To estimate the impact of patients who did not receive RT by protocol violation, we compared the patients undergoing RT with the non-irradiated group after exclusion of these 40 patients. The results obtained after exclusion of patients with protocol violations were comparable overall (EFS: p < 0.001; PFS: 0.003; OS: 0.043) and in the subgroup with bulky disease (EFS: p < 0.001; PFS: p < 0.001; OS: p < 0.001).

Toxicities

Toxicities attributed to RT were mostly mild to moderate with 24 grade 3 and 8 grade 4 toxicities (Table 2). Most toxicities, especially of grades 3 or 4 were hematologic (19/24 and 8/8, respectively), with leukocytopenia being most frequently reported (14 and 6 cases, respectively). Typical RT-associated acute side effects like skin toxicities or dysphagia were limited to grade 1 and 2 (28 and 3 or 23 and 6 cases, respectively). The previously reported toxicities of immunochemotherapy and RT included grade 3–4 mucositis in 8.3% (R-CHOEP) and 64.8% (R-MegaCHOEP) of patients, respectively [8]. All patients in the high-dose therapy arm had grade 4 leukopenia and grade 3–4 thrombocytopenia in comparison to 58.5% leukocytopenia and 33.8% grade 3–4 thrombocytopenia in the R-CHOEP arm [8].
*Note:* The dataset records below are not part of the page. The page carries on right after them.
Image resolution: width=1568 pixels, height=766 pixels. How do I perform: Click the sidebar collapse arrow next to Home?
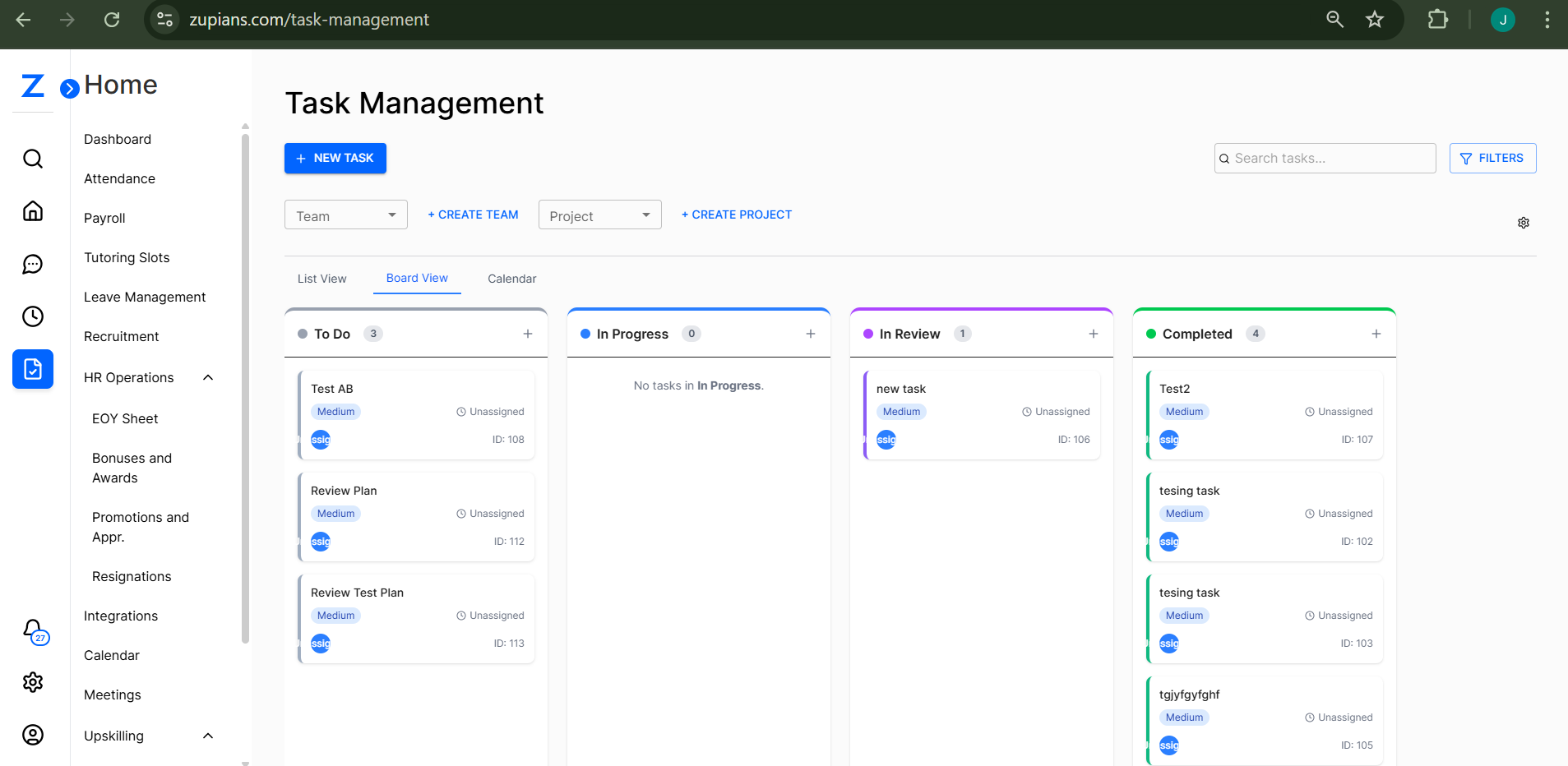coord(70,89)
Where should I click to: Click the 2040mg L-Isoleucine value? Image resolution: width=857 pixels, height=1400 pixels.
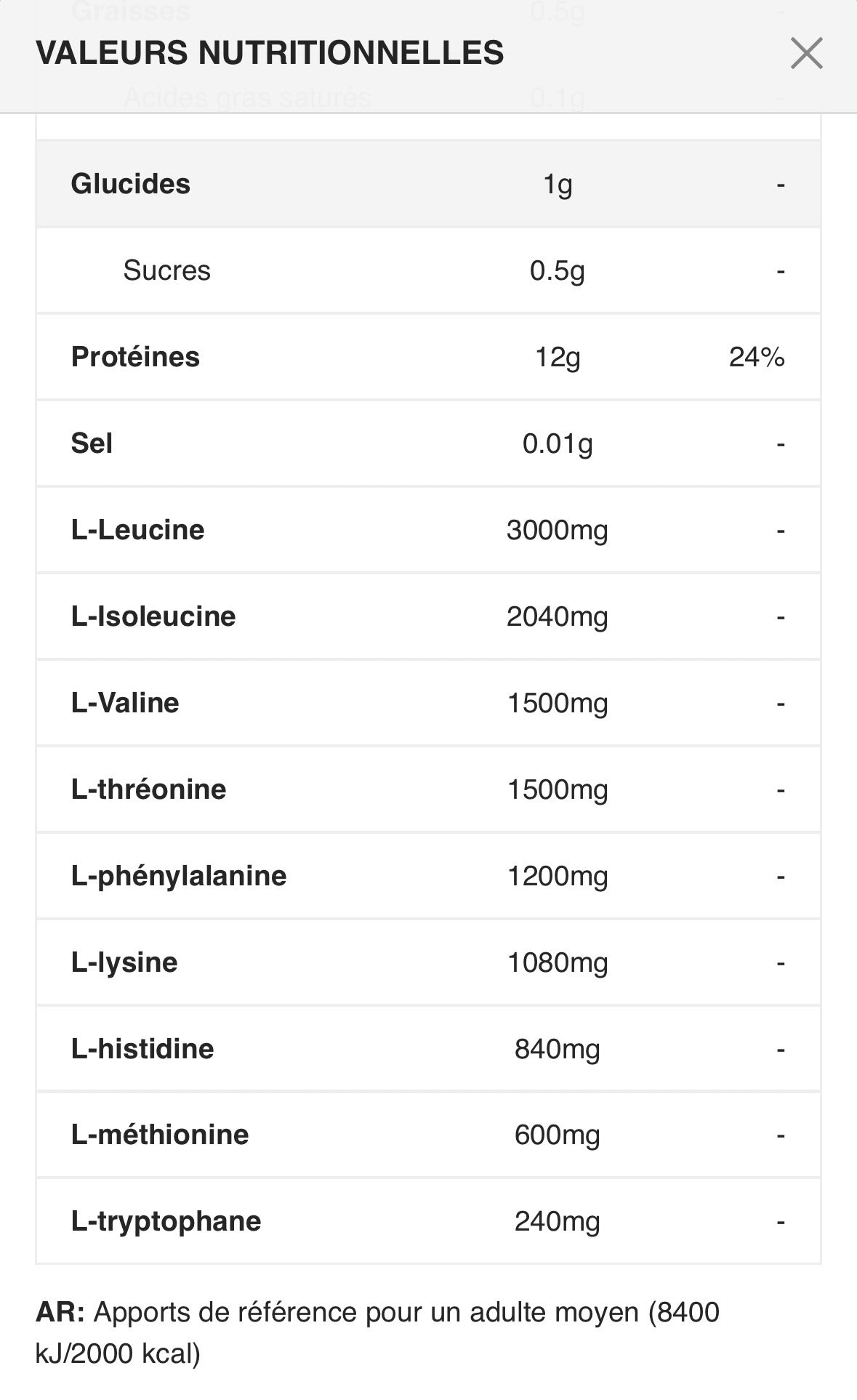[x=557, y=616]
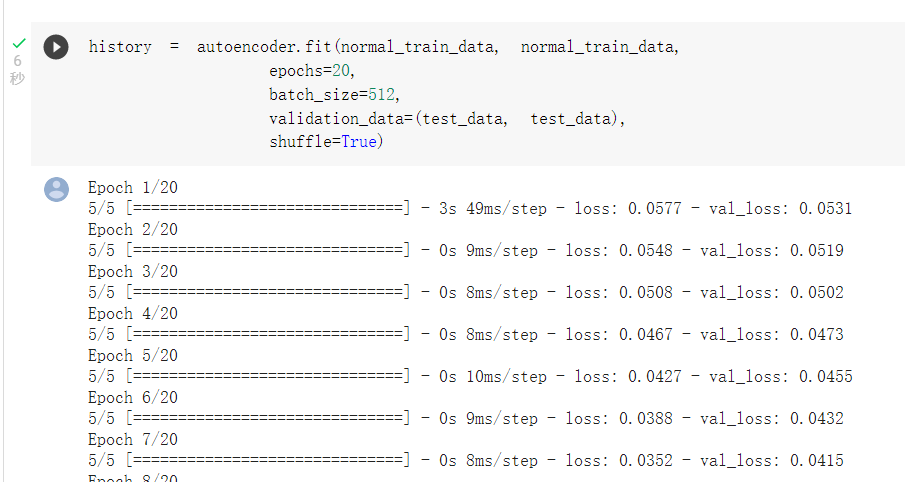Click the Epoch 1/20 output line
The width and height of the screenshot is (905, 482).
133,188
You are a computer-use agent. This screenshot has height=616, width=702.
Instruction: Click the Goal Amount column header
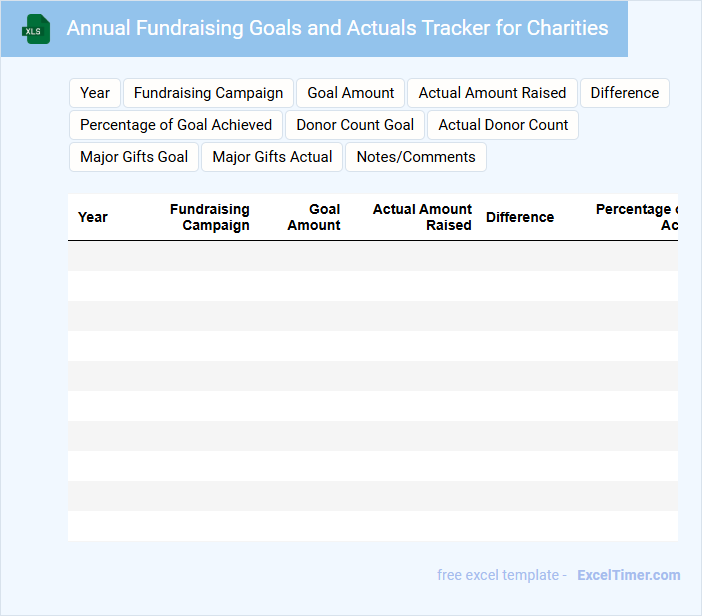pyautogui.click(x=314, y=217)
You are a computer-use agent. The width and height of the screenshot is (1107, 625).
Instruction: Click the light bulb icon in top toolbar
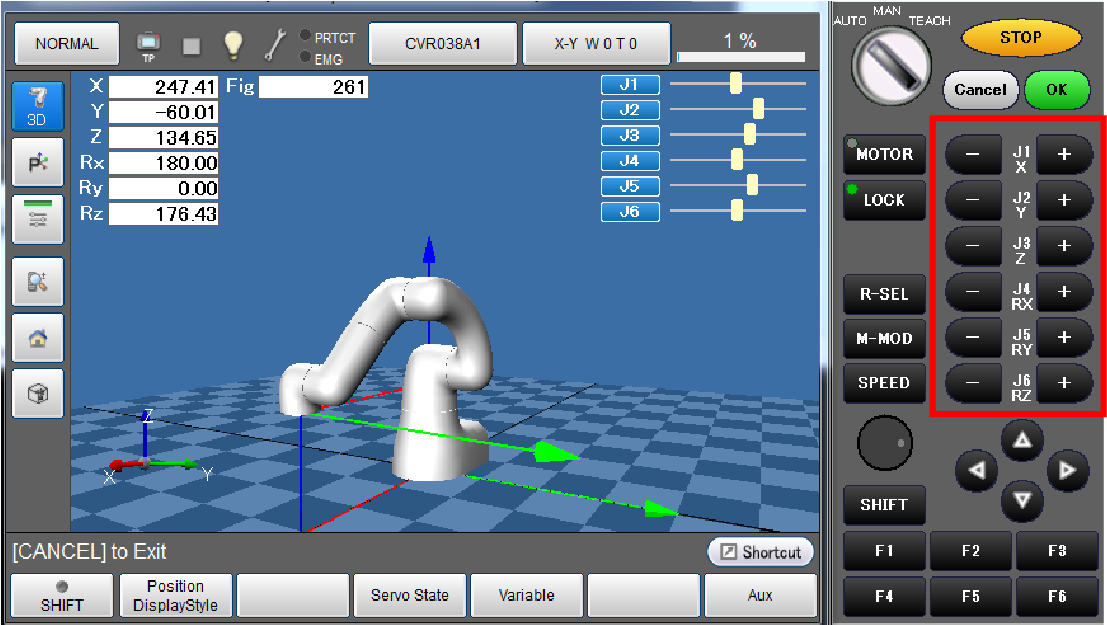click(233, 44)
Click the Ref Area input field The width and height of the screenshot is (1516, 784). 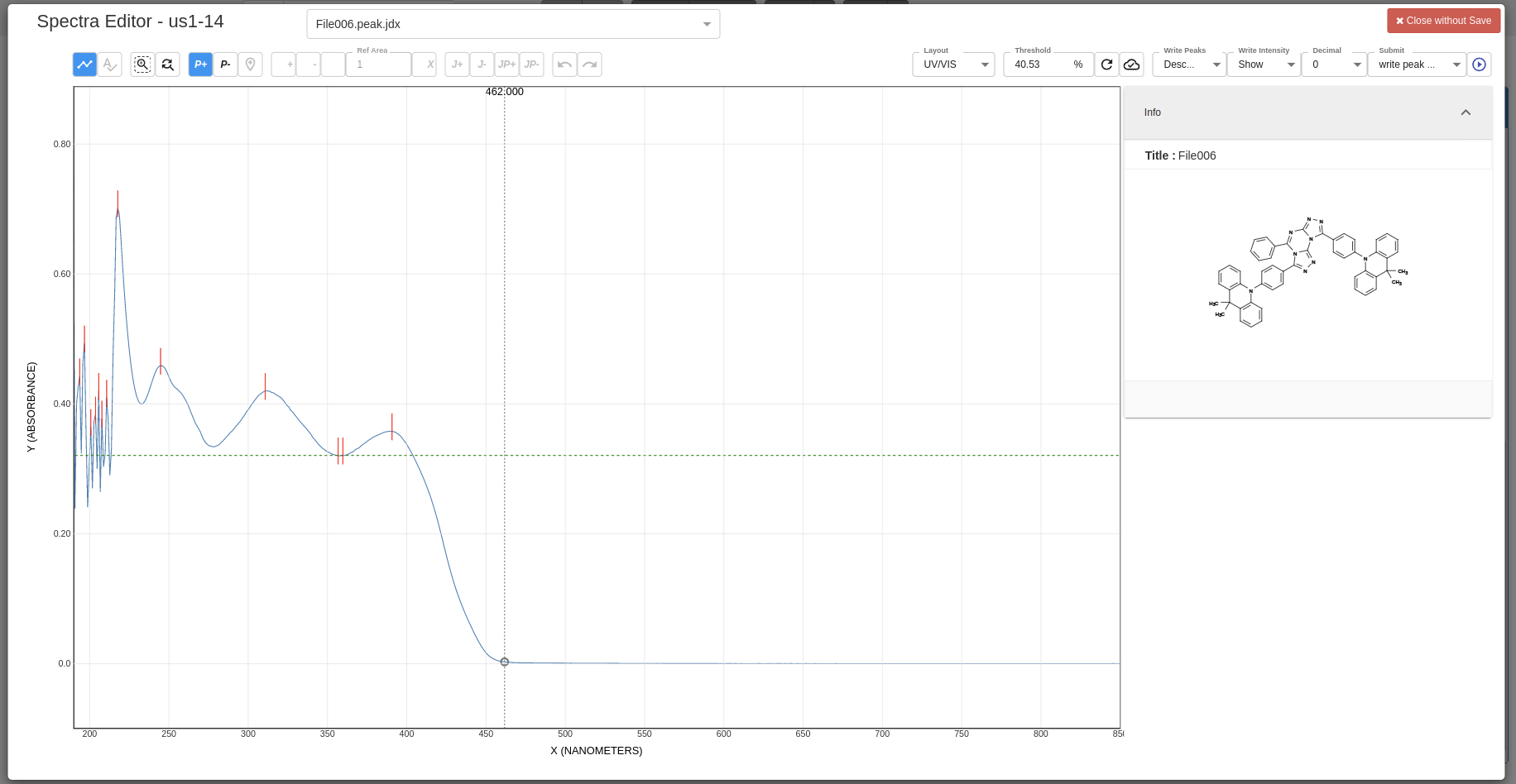click(378, 64)

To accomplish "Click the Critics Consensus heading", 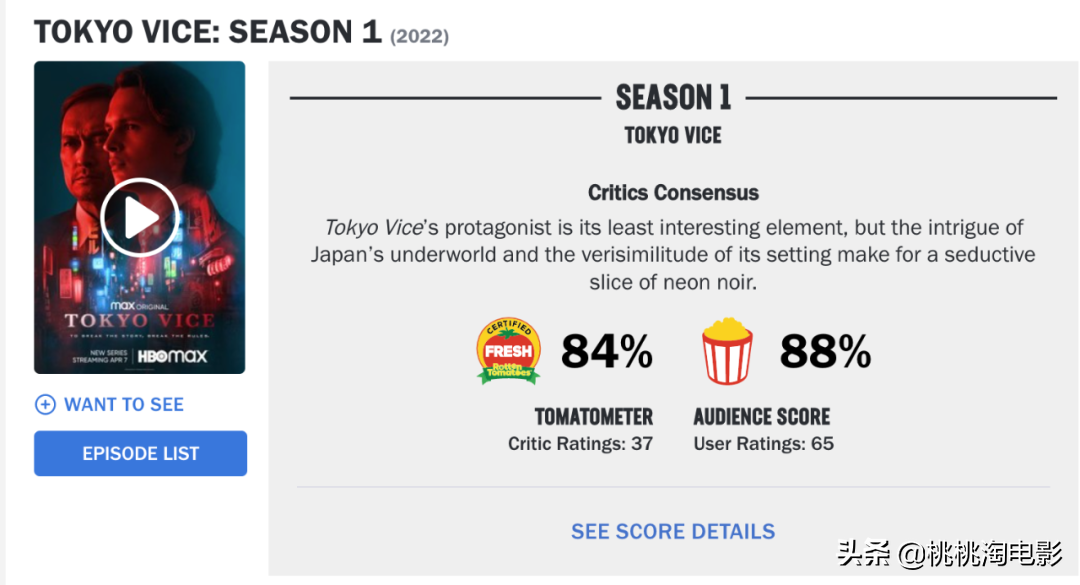I will (673, 192).

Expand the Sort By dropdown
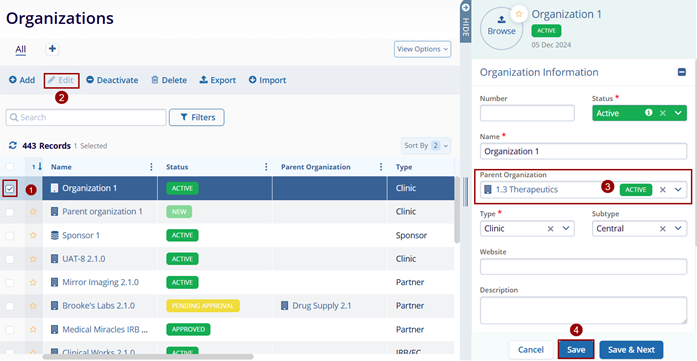[426, 145]
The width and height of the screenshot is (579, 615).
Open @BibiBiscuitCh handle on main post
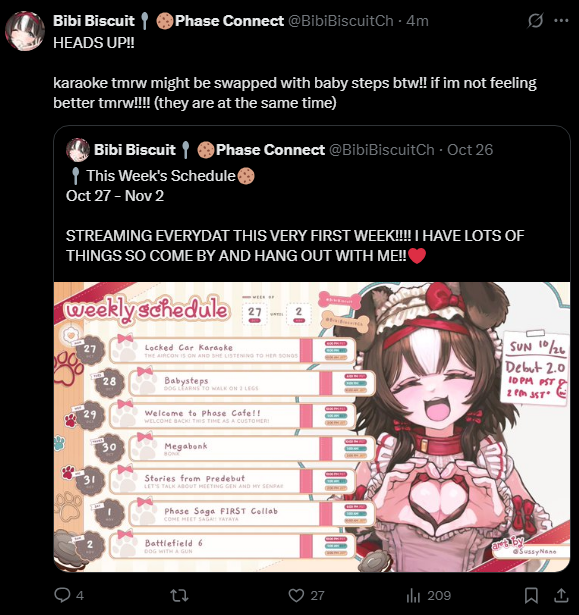[341, 21]
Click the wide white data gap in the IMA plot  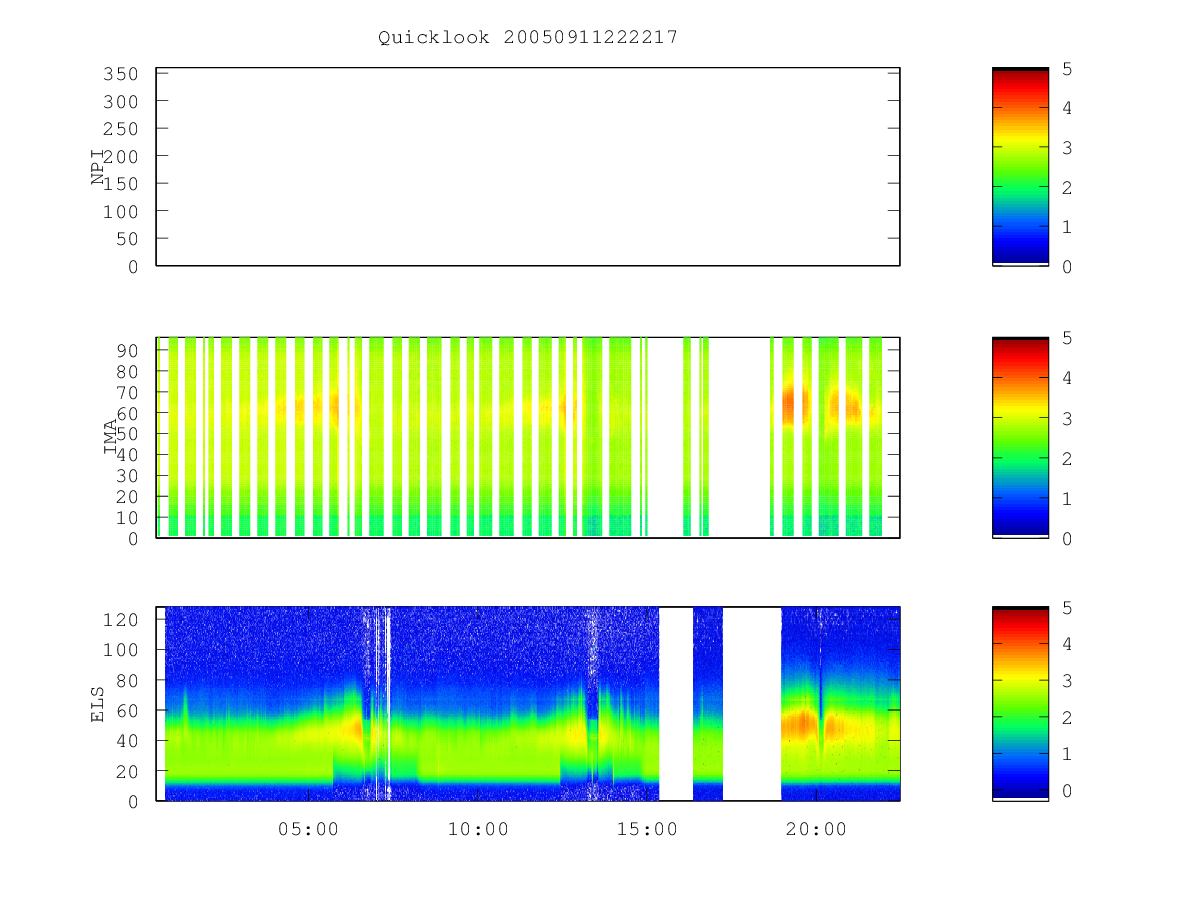click(739, 437)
Table 2 Overview on acute toxicities documented during radiotherapy.Secondary malignancies

After a median observation period of 51 months (8 months–148 months), 23 secondary malignancies in 22 patients have been reported, with 13 cases in 12 patients in the RT group (5 leukemias/myelodysplastic syndromes, 1 case each of melanoma, endometrial cancer, Hodgkin lymphoma, cancer of oral cavity, epidermoid cancer of the scalp, thyroid cancer, basal cell carcinoma of the nose, and cancer of unknown primary). The rate of secondary malignancies did not differ significantly between patients with and without RT, respectively (10.1% vs. 7.1%; p = 0.504). However, all but one of the leukemias/myelodysplastic syndromes reported occurred in patients who had received both immunochemotherapy and RT. In two patients secondary malignancies occurred in areas which had been irradiated, 1 case of Hodgkin lymphoma and 1 case of thyroid cancer following mediastinal irradiation after an observation time of 31 and 102 months, respectively.